Now let's consider an example which isn't quite as simplistic as the Interest and Principal one.

Consider a rather high profile consulting company with 120 employees. Of these 120 employees 60 are professionals and 60 are rookies in training to be professionals. The company bills their clients at a rate of $15k per month for professionals and $5k per month for rookies. Also, it takes 6 months to train a rookie to be a professional. Currently the company wants to remain at 120 employees, and since there are 5 professionals that quit each month, the company hires a new rookie for each professional that quits. Figure 6 is a systems thinking diagram of this description.

Figure 6

The overall result of this system is that it is in a steady state. The 120 employees of this company will generate $1.2 million a month in revenue, if they're all on billing, which I understand is a somewhat far fetched assumption.

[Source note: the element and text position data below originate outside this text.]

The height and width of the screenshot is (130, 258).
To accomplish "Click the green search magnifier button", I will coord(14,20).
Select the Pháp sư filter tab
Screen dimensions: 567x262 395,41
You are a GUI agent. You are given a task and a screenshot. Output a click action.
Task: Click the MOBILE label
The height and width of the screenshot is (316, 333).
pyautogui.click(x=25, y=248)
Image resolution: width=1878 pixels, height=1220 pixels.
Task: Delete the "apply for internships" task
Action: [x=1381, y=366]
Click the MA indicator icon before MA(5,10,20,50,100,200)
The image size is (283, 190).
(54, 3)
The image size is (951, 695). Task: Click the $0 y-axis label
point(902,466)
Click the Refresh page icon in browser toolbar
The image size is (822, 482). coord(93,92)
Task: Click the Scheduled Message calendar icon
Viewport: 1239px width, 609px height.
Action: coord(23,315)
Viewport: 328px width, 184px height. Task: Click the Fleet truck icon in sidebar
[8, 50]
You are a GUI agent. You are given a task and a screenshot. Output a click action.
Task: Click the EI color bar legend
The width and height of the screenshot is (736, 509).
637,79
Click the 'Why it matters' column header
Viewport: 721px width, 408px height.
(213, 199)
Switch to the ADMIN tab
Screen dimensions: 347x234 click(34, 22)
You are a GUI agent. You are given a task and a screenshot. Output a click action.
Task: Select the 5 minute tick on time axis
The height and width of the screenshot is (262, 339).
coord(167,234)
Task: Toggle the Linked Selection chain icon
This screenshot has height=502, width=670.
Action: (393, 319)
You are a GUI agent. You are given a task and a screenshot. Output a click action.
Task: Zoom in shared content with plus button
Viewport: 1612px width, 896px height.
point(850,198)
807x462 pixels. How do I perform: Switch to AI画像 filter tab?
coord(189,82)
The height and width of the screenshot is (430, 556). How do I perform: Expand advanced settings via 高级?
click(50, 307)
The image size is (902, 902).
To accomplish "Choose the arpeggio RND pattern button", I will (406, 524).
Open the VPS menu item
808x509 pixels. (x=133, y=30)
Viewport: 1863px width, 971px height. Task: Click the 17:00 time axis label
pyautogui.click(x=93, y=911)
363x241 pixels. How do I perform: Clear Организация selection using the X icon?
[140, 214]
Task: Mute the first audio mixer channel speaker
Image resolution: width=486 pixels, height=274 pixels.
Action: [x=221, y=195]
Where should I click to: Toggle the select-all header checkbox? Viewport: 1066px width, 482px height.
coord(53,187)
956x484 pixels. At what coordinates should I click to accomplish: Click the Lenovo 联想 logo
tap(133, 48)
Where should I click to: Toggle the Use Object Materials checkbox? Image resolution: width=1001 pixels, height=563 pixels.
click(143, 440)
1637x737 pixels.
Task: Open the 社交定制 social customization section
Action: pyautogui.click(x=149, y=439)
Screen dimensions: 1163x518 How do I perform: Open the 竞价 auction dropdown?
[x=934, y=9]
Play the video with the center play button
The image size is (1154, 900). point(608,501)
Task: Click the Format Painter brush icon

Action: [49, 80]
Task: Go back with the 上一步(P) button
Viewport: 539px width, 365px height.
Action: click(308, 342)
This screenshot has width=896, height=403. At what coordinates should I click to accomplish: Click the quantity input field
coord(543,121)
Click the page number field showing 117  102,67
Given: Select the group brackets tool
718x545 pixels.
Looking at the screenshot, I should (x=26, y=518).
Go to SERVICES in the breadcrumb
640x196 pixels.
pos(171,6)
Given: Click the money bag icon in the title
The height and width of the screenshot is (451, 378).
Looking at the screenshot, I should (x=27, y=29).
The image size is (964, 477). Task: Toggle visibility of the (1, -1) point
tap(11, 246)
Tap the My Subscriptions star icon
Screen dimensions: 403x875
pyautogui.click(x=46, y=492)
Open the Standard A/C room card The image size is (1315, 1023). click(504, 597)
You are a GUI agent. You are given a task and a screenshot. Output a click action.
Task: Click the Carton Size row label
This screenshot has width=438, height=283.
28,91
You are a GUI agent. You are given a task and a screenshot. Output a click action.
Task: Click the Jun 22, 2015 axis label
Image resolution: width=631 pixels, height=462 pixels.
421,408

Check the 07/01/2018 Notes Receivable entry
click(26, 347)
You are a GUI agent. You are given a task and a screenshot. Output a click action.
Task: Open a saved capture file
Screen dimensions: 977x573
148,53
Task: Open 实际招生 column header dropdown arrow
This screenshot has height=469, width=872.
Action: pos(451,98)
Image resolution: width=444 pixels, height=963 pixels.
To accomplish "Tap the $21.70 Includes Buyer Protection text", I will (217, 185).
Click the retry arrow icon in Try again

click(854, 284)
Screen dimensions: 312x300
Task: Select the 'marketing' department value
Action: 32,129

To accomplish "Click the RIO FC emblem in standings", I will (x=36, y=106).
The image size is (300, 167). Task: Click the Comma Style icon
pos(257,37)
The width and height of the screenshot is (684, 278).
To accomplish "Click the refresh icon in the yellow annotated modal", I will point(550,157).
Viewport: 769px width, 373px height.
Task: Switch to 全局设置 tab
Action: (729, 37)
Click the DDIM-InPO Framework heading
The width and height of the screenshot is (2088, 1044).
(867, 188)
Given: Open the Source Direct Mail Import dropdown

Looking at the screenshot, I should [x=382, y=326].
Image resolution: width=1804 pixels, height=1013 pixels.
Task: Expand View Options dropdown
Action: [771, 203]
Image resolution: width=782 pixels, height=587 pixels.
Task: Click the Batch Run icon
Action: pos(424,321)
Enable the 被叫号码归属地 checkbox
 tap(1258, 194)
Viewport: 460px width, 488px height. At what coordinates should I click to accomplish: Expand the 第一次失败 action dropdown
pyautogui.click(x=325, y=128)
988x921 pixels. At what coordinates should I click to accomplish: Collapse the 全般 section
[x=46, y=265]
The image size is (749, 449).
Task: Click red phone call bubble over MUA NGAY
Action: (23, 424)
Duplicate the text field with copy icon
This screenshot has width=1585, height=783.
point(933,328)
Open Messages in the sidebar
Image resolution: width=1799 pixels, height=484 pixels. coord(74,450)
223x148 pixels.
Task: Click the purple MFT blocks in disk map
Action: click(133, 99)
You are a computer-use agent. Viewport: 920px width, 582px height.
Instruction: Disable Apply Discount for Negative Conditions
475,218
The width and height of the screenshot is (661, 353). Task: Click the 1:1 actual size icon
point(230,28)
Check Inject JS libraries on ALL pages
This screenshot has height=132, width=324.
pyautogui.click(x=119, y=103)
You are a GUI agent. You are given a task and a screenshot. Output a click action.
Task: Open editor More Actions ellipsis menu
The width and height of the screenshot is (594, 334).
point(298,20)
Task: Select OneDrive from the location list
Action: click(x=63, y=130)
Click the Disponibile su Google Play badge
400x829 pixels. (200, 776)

Now, what happens if the Pro Quits rate jumps from 5 to 7 per month beginning in the 4th month? I don't think you're going to find a straight forward mathematical formula which will provide an indication of the implications of this change in the system operation. Plugging this change into the model in Figure 6 and running the simulation produces the following operational changes in the system.

Figure 7

What Figure 7 portrays is that in month 4 Pro Quits jumps from 5 to 7. This one time change sets off a 12 month transition in the system where the number of Pros declines from 60 to 48 and the number of Rookies increases from 60 to 72. While this transition is in progress revenue drops accordingly from $1.2 M per month to $1.08 M.

This example should provide a foundation for the value of Dynamic Modeling in terms of providing a capability for seeing the time compression of reality.